弁護士とはどんな仕事?
弁護士はいつの時代でも人気の職業です。世の中では多くの事件やトラブルが発生していますが、それらの場合において弁護士は被告人(犯罪などの嫌疑で検察官に公訴を提起された人)の代わりに主張をしたり、被告人を弁護したりする仕事です。
弁護士は人気があると同時に、なるのがとても難しい職業です。多くの人が法科大学院(ロースクール)を卒業してから司法試験を受け、合格後は司法研修所での司法修習期間を経て、その後再び最終試験に合格してから晴れて一人前の弁護士になれます。弁護士資格を取得するための試験である司法試験は、最難関の試験の一つと知られています。

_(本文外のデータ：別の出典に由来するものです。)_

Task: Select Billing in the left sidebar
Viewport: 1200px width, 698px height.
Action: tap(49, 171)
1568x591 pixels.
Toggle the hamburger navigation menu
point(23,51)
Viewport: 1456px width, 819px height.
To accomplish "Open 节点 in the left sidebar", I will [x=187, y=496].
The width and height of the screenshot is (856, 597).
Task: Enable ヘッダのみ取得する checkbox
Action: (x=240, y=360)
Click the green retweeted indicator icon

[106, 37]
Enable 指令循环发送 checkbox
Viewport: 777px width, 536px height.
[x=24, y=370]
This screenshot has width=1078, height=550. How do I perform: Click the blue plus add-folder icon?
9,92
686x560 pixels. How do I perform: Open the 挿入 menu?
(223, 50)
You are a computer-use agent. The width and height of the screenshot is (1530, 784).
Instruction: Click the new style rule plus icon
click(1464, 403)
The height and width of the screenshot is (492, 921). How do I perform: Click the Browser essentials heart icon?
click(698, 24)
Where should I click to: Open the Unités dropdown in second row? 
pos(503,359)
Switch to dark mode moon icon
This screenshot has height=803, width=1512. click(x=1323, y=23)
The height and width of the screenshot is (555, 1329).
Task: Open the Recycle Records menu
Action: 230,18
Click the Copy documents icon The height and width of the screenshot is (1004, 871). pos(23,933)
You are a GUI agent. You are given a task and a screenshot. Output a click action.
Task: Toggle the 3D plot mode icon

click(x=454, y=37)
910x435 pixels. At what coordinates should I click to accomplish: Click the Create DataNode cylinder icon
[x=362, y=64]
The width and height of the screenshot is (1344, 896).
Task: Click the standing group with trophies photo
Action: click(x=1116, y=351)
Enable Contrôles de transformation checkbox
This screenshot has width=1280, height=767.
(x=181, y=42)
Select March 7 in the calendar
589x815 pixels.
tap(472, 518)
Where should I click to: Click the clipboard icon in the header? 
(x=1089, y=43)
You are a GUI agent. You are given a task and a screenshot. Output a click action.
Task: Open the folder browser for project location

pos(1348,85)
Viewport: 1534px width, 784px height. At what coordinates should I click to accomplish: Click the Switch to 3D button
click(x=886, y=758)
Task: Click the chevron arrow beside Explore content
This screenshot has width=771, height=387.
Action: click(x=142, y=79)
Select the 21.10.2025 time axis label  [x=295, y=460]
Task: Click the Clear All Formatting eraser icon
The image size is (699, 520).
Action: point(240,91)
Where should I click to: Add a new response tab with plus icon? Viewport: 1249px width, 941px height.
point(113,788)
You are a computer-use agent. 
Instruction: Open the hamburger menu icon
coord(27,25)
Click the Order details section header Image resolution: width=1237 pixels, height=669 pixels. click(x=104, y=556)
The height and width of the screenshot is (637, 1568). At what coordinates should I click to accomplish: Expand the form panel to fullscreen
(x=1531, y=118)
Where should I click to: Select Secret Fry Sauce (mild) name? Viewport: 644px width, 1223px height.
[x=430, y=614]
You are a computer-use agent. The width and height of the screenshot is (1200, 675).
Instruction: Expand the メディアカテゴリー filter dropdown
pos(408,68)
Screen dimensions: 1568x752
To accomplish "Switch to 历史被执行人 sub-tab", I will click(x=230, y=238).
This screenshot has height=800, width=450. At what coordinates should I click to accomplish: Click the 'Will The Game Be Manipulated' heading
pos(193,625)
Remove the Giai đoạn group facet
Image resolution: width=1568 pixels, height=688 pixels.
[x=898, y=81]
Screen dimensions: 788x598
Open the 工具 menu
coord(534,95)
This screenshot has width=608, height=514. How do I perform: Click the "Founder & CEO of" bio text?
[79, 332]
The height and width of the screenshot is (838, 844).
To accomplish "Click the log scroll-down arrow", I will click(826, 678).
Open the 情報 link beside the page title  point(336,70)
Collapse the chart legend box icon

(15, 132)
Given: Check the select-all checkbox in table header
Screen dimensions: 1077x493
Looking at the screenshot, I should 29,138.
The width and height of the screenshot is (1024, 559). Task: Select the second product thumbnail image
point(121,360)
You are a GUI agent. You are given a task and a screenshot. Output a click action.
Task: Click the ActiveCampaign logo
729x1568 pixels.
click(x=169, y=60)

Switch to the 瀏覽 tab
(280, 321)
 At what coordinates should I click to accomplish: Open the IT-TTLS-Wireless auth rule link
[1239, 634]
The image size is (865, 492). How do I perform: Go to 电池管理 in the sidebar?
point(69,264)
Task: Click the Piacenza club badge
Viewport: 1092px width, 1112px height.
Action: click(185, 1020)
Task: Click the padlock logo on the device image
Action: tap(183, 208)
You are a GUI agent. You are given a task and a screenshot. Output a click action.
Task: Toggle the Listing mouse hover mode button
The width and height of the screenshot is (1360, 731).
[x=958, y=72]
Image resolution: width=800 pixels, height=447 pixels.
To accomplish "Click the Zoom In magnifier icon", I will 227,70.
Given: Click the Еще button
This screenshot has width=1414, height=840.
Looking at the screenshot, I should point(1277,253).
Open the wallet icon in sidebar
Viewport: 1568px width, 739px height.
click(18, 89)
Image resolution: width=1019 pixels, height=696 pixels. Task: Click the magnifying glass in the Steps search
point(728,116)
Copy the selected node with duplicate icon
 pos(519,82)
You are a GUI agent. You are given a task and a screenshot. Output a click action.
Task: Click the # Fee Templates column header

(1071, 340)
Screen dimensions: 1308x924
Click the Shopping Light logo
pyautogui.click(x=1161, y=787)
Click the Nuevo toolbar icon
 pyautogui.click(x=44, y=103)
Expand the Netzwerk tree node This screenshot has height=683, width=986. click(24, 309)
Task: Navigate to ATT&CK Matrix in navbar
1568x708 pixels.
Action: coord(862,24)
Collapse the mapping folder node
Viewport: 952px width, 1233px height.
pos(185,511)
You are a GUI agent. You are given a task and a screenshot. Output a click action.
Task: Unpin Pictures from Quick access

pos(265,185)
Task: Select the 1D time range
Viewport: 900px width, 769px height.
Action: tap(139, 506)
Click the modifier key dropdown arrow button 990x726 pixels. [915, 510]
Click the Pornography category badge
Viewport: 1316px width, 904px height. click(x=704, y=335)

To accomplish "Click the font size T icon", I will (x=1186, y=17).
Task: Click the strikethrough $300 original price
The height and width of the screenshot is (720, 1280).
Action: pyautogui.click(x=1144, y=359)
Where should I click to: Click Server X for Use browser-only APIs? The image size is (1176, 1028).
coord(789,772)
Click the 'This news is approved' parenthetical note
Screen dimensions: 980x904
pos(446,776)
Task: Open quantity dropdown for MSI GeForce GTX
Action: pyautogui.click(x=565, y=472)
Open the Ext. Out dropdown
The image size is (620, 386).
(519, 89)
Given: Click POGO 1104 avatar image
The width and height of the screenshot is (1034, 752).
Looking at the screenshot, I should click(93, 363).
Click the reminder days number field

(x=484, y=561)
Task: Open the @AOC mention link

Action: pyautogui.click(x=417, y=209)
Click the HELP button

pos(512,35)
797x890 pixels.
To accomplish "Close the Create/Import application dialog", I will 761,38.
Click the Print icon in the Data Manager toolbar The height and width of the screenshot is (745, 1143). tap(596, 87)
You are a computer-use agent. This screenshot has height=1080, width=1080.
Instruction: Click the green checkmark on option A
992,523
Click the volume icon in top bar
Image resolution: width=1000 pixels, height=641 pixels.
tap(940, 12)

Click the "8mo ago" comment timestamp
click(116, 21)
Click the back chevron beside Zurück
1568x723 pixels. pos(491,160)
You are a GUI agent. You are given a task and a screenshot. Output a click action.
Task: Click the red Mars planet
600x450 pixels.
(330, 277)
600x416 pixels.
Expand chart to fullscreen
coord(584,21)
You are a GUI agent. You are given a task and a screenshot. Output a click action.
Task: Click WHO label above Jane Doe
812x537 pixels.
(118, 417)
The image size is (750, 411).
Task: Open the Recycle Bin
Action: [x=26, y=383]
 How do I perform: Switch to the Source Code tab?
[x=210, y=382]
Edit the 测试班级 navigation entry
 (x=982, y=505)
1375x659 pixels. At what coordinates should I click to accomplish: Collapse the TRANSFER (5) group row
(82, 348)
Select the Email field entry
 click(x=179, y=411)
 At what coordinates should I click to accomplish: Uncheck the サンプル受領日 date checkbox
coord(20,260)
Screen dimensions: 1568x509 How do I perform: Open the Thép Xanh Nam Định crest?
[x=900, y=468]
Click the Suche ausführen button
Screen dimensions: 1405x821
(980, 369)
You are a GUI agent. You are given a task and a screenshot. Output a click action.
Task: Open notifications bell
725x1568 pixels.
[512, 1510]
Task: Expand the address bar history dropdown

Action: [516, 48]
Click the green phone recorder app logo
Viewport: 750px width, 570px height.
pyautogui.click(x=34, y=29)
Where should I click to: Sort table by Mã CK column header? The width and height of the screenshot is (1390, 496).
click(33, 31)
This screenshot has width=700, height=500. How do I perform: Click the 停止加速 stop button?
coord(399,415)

法務省が発表した2017年司法試験の合格者は昨年を40人下回った1543人で、合格率は25.9%という結果になりました。司法試験の合格者人数は4年連続で2000人を下回っており、難関として知られる有名大学の法科大学院からの合格率も平均でわずか22.51%という結果に終わっています。
これからもわかるように、司法試験への合格はかなりの勉強量が必要となる厳しい道のりです。弁護士は人の一生を大きく左右する裁判に携わるという事実を踏まえても、これは当然のことでしょう。刑事事件の場合は特に、裁判での間違いなどは決してあってはなりません。そのため実際弁護士として仕事をするには、一般の常識や幅広い知識の他に、非常に多くの法律に関する知識が必用です。
法律を単に丸暗記するだけでなく、それらを正しく使いこなすことが弁護士には求められます。一つ一つの法律を正しく理解し、実際の事件にそれらを当てはめて法的な手段に乗っ取って問題を解決するのです。数多くの法律の中からどの条文を当てはめるのか、また皆が納得する公平な解決策を導き出すにはどうしたらいいのかなど、深い知識と経験が求められます。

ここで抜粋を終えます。